■ Work required ■
Retype only what runs from the beginning of the data through the line with "Click the document lines icon for 文件转PDF"; please omit the pictures and keep every line exact.

■ Collected data entries ■
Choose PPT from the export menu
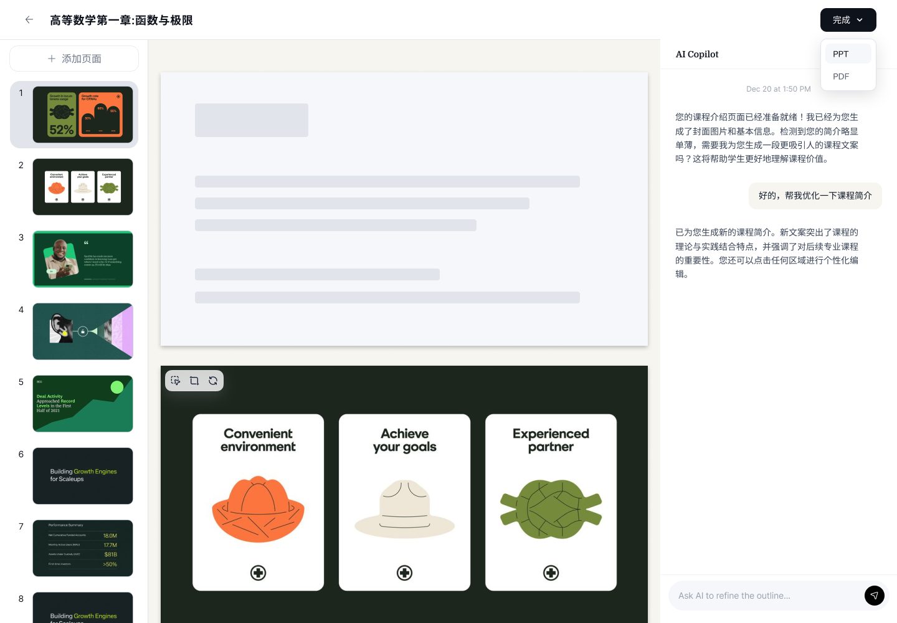 (840, 54)
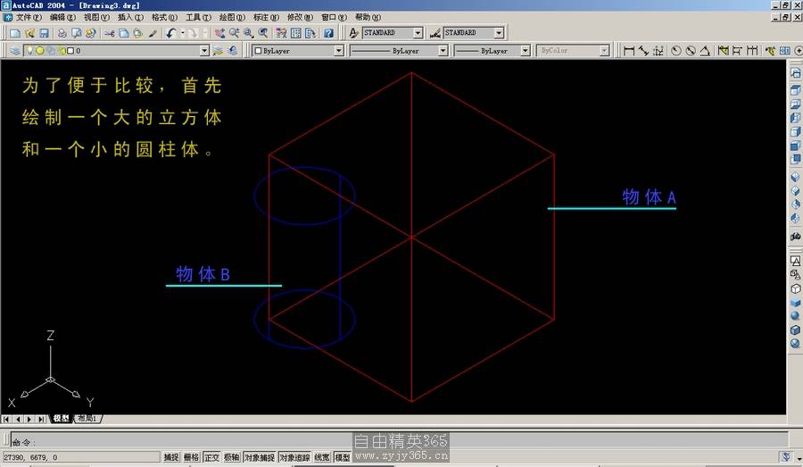Click the Save file icon
This screenshot has width=803, height=467.
point(43,33)
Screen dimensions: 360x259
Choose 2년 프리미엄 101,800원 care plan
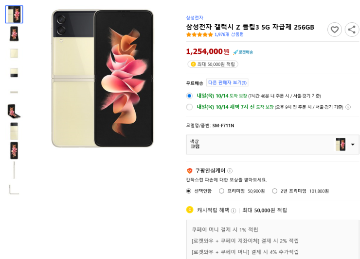[275, 191]
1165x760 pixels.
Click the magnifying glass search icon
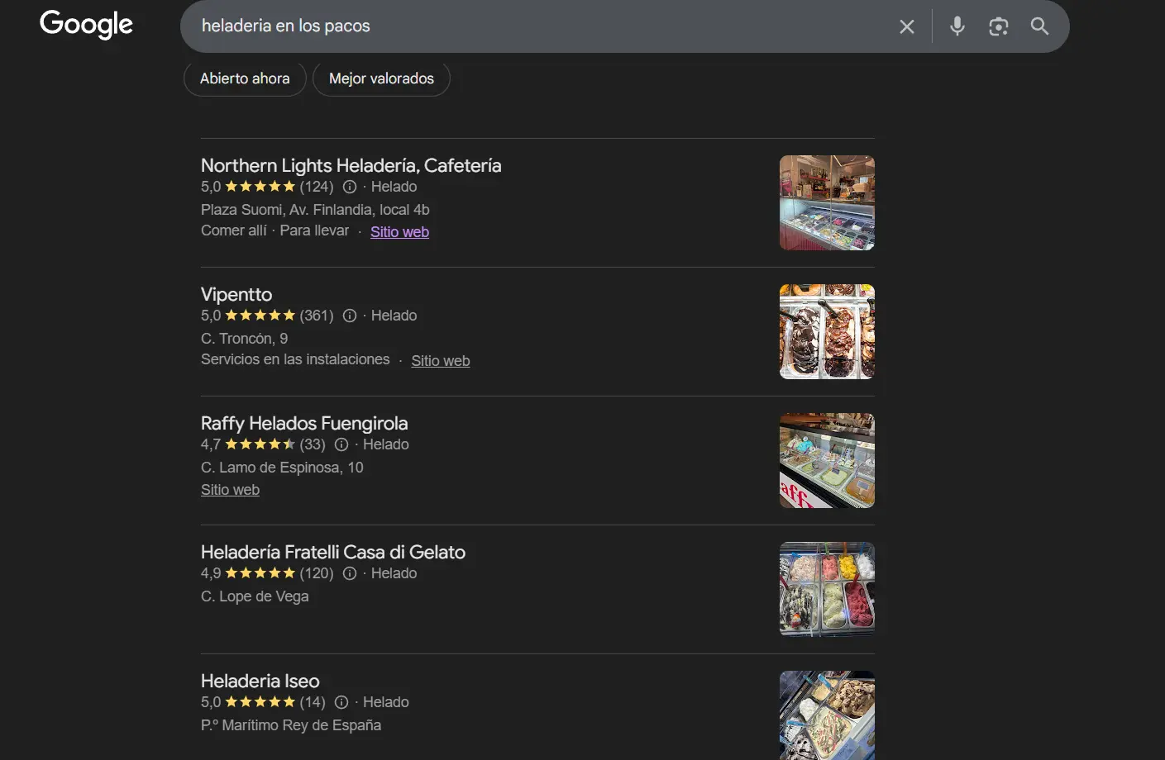click(x=1038, y=26)
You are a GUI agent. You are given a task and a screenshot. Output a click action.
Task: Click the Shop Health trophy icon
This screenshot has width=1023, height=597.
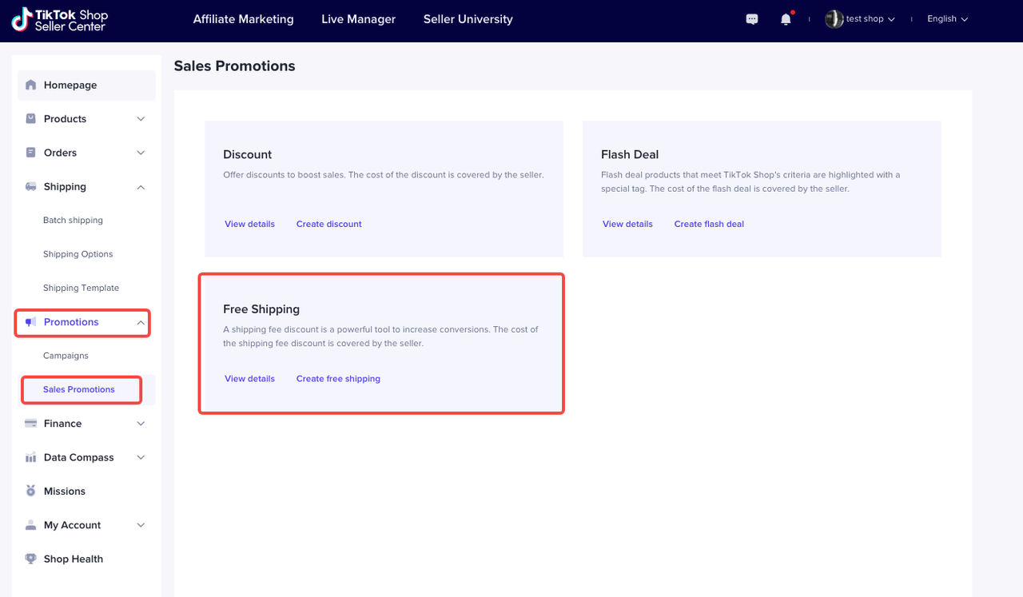(x=31, y=559)
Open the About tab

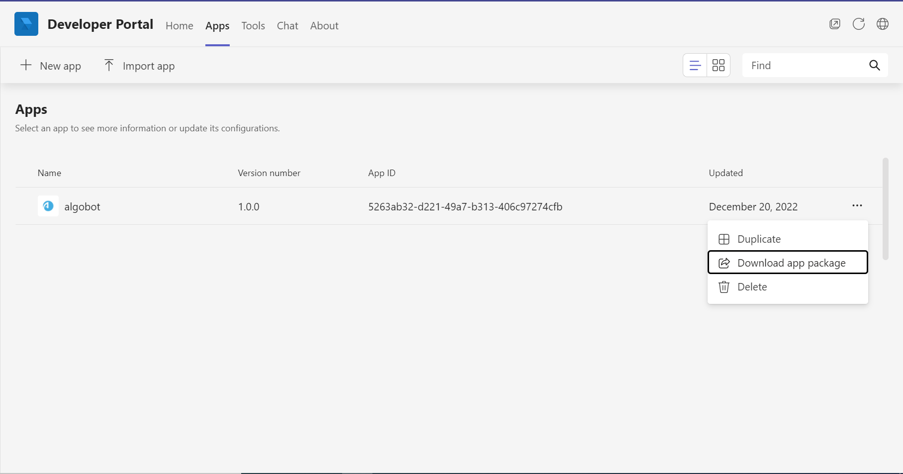click(x=324, y=26)
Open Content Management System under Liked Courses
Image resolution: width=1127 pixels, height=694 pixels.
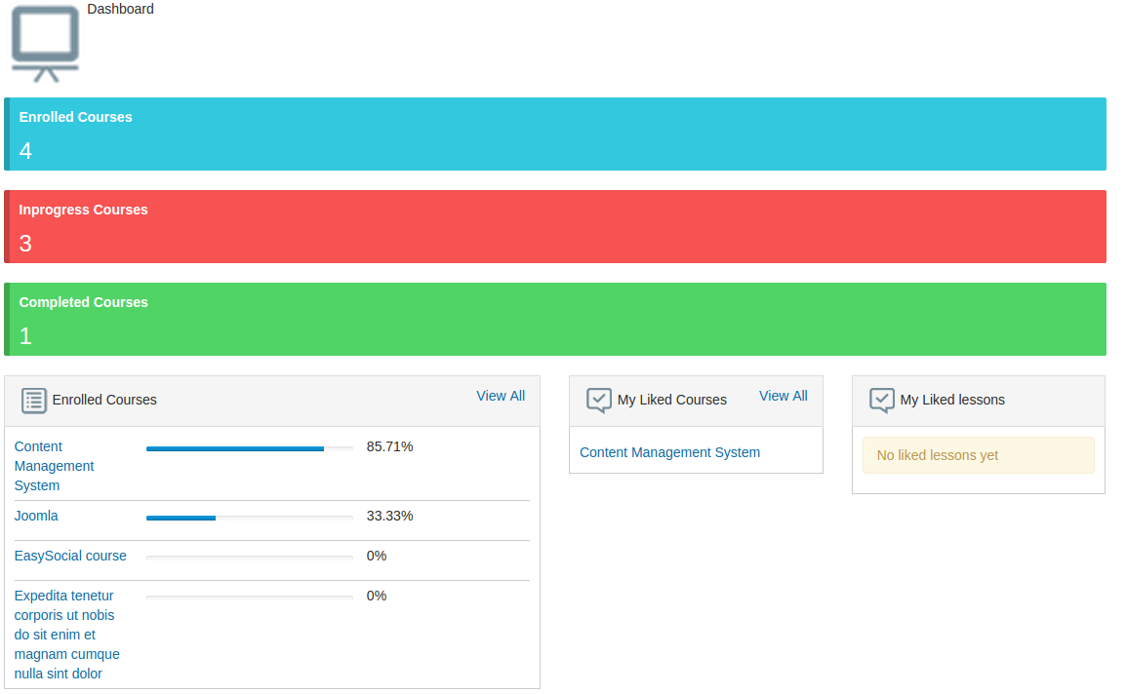669,452
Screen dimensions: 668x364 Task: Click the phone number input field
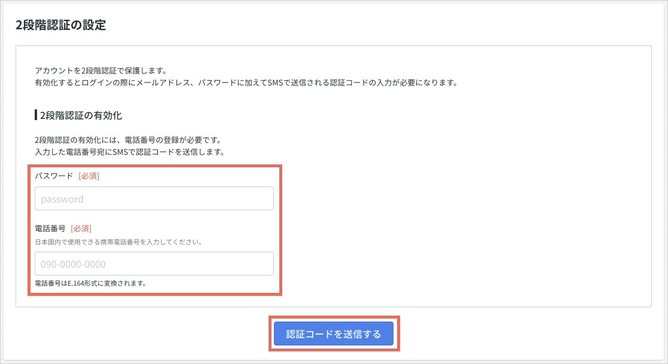(x=154, y=263)
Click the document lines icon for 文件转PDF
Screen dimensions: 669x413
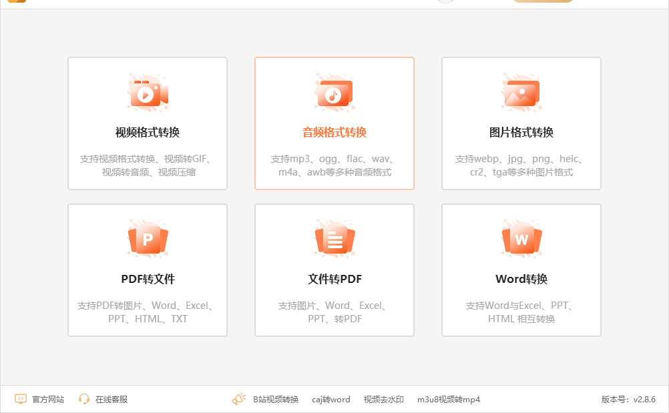click(335, 240)
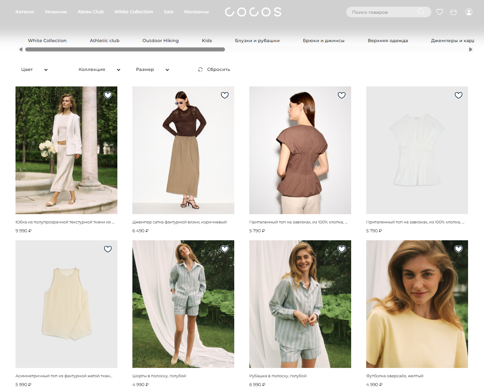The width and height of the screenshot is (484, 391).
Task: Open the Sale link in header
Action: [168, 12]

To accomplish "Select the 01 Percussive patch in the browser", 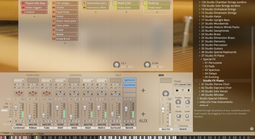I will point(213,62).
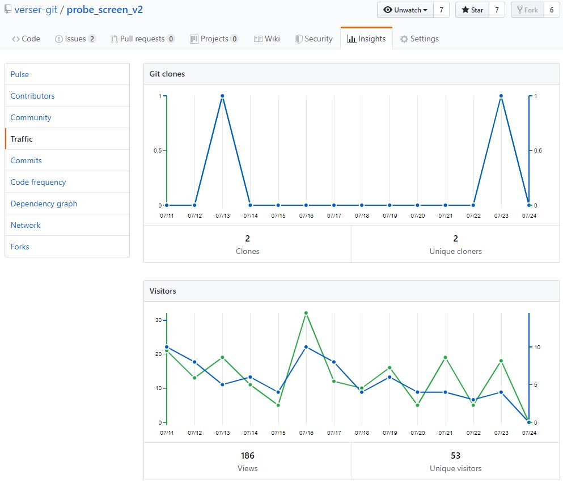
Task: Click the Security shield icon
Action: pyautogui.click(x=298, y=39)
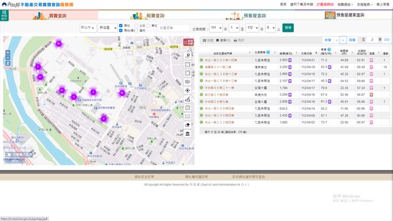Switch to the 租賃查詢 tab
This screenshot has width=393, height=221.
pyautogui.click(x=147, y=15)
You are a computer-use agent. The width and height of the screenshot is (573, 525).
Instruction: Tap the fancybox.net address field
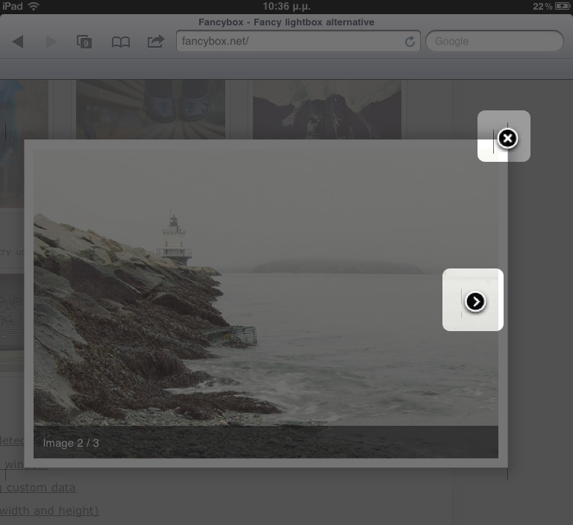point(291,42)
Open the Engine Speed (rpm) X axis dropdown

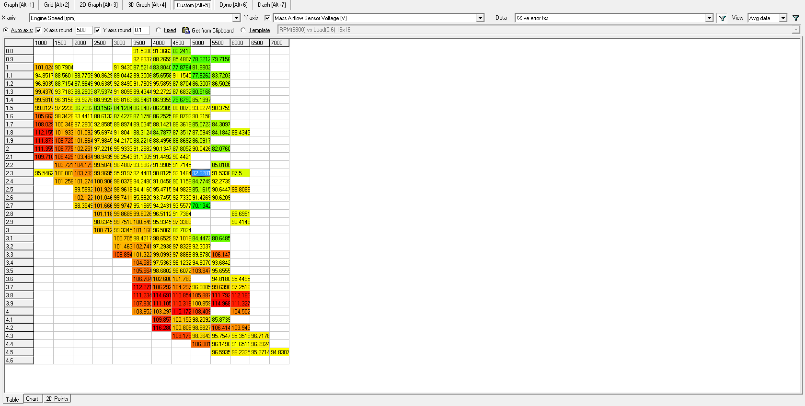(236, 18)
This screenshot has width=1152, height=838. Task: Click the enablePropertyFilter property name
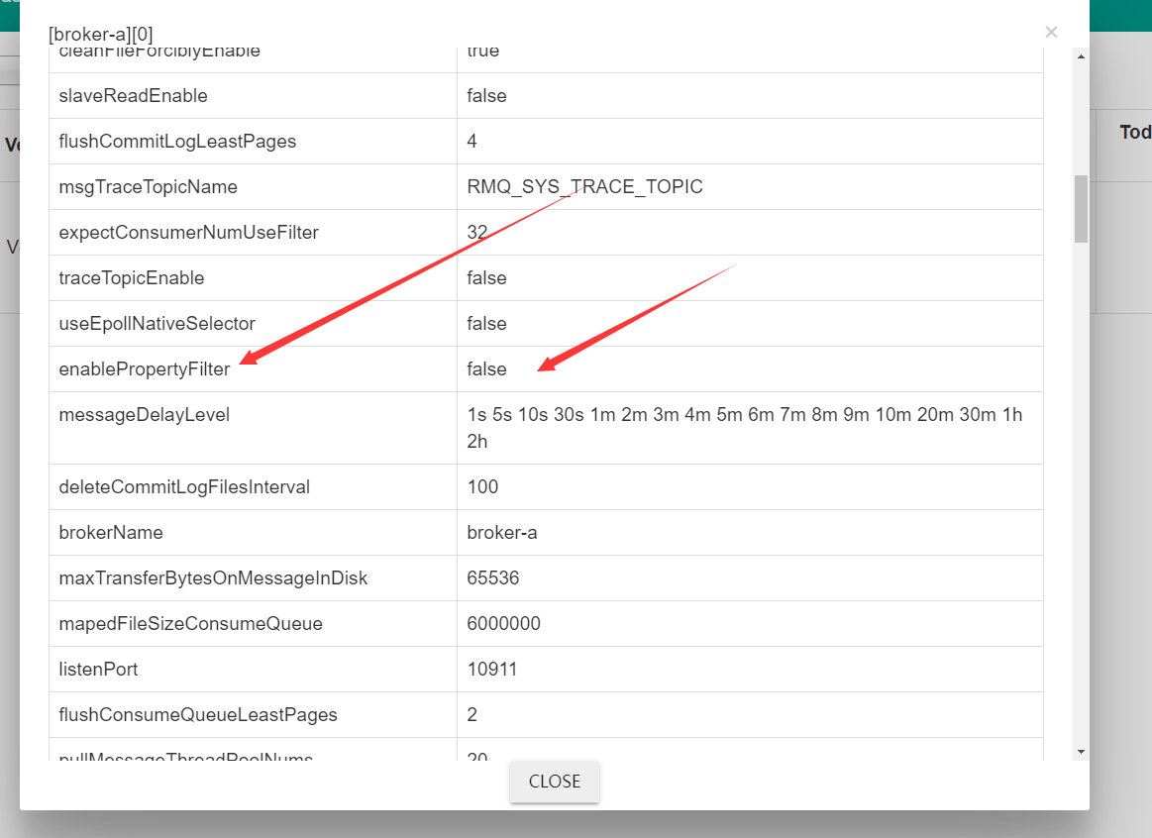coord(144,369)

■ Result of this exercise ■
Choose PPT from the export menu
 (840, 54)
Click the Save file icon
This screenshot has width=803, height=467.
point(43,33)
Screen dimensions: 360x259
Choose 2년 프리미엄 101,800원 care plan
[275, 191]
1165x760 pixels.
Click the magnifying glass search icon
click(x=1038, y=26)
You are a GUI agent. You are given a task and a screenshot. Output a click action.
Task: Click the Shop Health trophy icon
This screenshot has width=1023, height=597.
(x=31, y=559)
Open the About tab

click(x=324, y=26)
Open Content Management System under Liked Courses
Image resolution: width=1127 pixels, height=694 pixels.
669,452
Screen dimensions: 668x364 Task: Click the phone number input field
(x=154, y=263)
Click the document lines icon for 文件转PDF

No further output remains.